-- Instructions to follow --
List every day of the week named in the account of the first snow and the lost internet below, in the order they first appear.
[Opening Provided passage section]
On Sunday, we woke up to the first snow of the year, As first snows go around this little place here, this was a 'heavy' one: it coated the ground. A lot of first snows are flurries that you can see in the air but they melt on contact.
These pictures I took on my way out to the barn to turnout horses before going to church that morning. It turned out to be a cold and cloudy day that didn't get much brighter but also didn't really give us any additional snow.
It also didn't give us any internet. Before church, we discovered our wifi wasn't working. After church, it still wasn't working and DH went through all the steps to investigate why: reboot the router, and when that didn't work, reboot the antenna. He used to also plug the laptop directly into an ethernet cable as a test, but apparently neither our current laptop (2? years old) and his work laptop have ports for that anymore??
Neither reboot made the internet accessible. On Monday morning, he did the same thing as we were still without internet. Still no internet after this round of rebooting.
The weather was a little warmer and the clouds thinner and the snow melting. Which made us pretty sure our antenna wasn't iced up.
(It's located way up on the roof on the backside--the basically three story high side of our 2-story with walkout basement house--and he wasn't about to haul out the extension ladder and climb up in the cold/slightly snowy weather to check, but he was 99.9% sure it was clear of ice/snow since it faces south.)
So he called the service provider. Who said they didn't see any problems with our service from their end and could send a technician on Tuesday afternoon.
[Closing Provided passage section]
[Opening Data shown section]
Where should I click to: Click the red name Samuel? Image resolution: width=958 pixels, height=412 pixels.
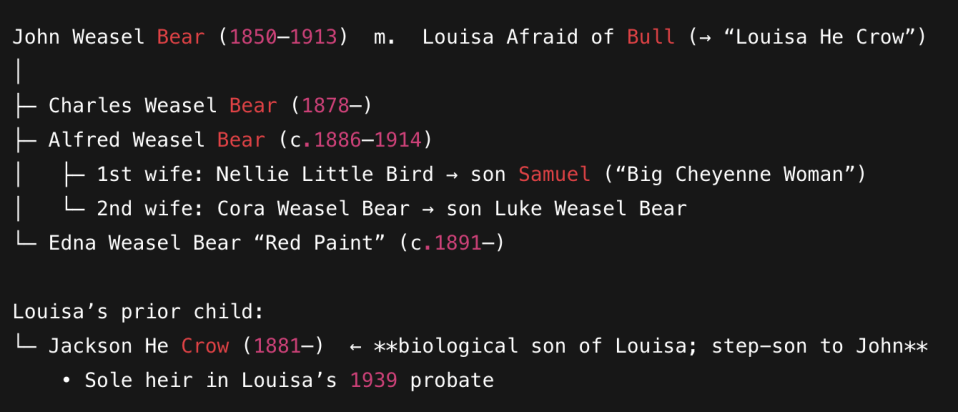click(x=554, y=175)
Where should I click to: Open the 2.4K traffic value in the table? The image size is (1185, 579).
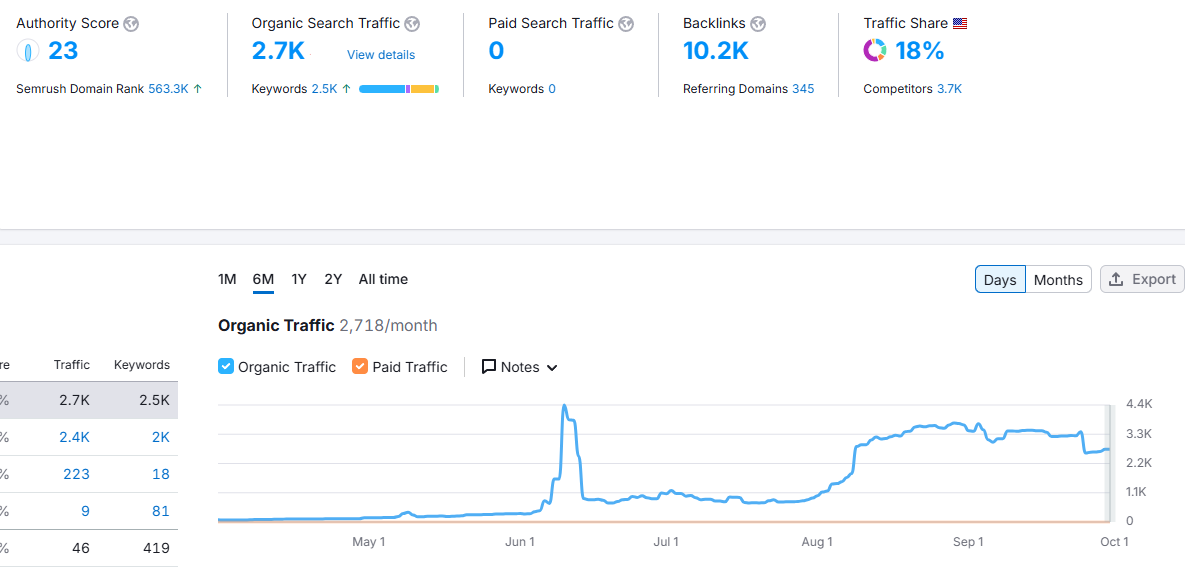[x=74, y=437]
[Closing Data shown section]
-- Output of the exercise --
Sunday, Monday, Tuesday